====== Page text

The ALR is overseen by the Agricultural Land Commission with a mandate to protect the scarce supply of agricultural land in the province.
At council on Monday, Nov. 25, mayor and councillors discussed documents from the District of North Saanich that brought up that district's concerns with the lack of consultation on the potential changes to the ALR.
Included in the documents was a report from BC Food Systems Network which noted the changes represent a major shift in policy from the province. Minister Bill Bennett has targeted the ALR and ALC as part of the Core Review, which he is responsible for.
“There are potentially some changes coming and it’s not exactly clear what those changes are,” Mayor Wayne Stetski said. “But there’s been a lot of concern expressed around the province about the future of protecting agriculture land in the province.”
Coun. Sharon Cross said she had some real concern after reading through the correspondence documents and the potential consequences it could have on faming in B.C.
“At the UBCM, municipalities all across B.C. unanimously supported the return of the farm gate sales,” Cross said. “Also our farmer’s market has an economic impact of over $1 million yearly.”
Cross wanted council to consider a motion.
“A number of municipalities are also expressing considerable concern and have put forward some resolutions,” she said. “The response time concluded in October 2013, however by the time of the announcement, one hearing had already taken place. So consultation around the province has not been very widely engaging.”
CAO Staudt said he didn’t know what the time limit was to get input to the province on this issue or how fast it is moving on these changes.
“I have not seen anything other than this come forward as to any implementation date of any of those changes,” Staudt said.
Coun. Denise Pallesen wanted more information on the timeline. Coun. Diana J. Scott agreed and asked to wait on a motion.
“I appreciate the need to look into the matter more, but we’re only one side here and we have an MLA here who’s probably very well versed in why the province has decided what it’s decided and the ramifications for our area in particular, which is most important to us.”
Scott said having information from Minister Bennett or his office in their next council package would help make a more balanced decision.
Coun. Gerry Warner agreed and wanted to hear more from the government side before commenting.
Stetski said from his perspective it is a confusing process.
“Absolutely the agricultural land reserve is critical to the future of our province,” Stetski said. “I think the Agricultural Land Commission has been doing a great job the last couple of years of protecting agricultural land. The (ALR) does need to be reviewed provincially to make sure the land that’s in the ALR is the right land — I do believe there is some wrong land in the ALR.”
Stetski agreed that requesting information from Bennett was likely the best option.
Coun. Bob Whetham has been involved with the ALR since its implementation in the early 70s and said it’s been a checkered history.
“I think the intent has always been good, but sometimes the execution has fallen a bit short,” Whetham said. “I’m fully supportive of an initiative that recognizes the importance of agriculture, but there are a couple of pieces that are missing out of the equation. I think they’ve been ignored all the way through.”
Whetham said, for instance, as long as there is a financial inequity to the land owner having land in the ALR, there will be a strong incentive to take it out. He said a system that actually compensates land owners reasonably for having the ALR regulations put on their property is needed.
Whetham said he’s seen the biggest squabbles over land that is of poor quality, while some good agricultural land has been taken out.

============

▶ **Brief**
Revise the article from "Stetski said from" to "the best option.", replacing "ALR" with "Agricultural Land Reserve" each time it appears. The listing that comes next is separate from the article.

====== Dataset excerpt

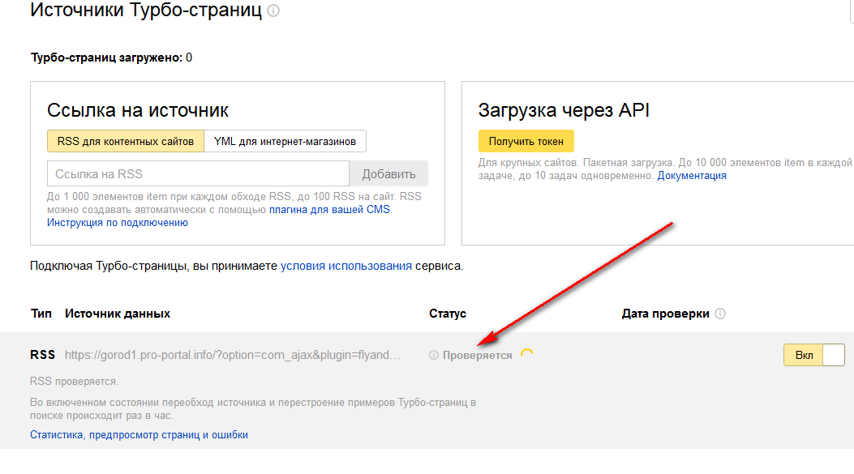Click the Источник данных column header
The width and height of the screenshot is (854, 474).
(118, 314)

============

▶ **Written answer**
Stetski said from his perspective it is a confusing process.
“Absolutely the agricultural land reserve is critical to the future of our province,” Stetski said. “I think the Agricultural Land Commission has been doing a great job the last couple of years of protecting agricultural land. The (Agricultural Land Reserve) does need to be reviewed provincially to make sure the land that’s in the Agricultural Land Reserve is the right land — I do believe there is some wrong land in the Agricultural Land Reserve.”
Stetski agreed that requesting information from Bennett was likely the best option.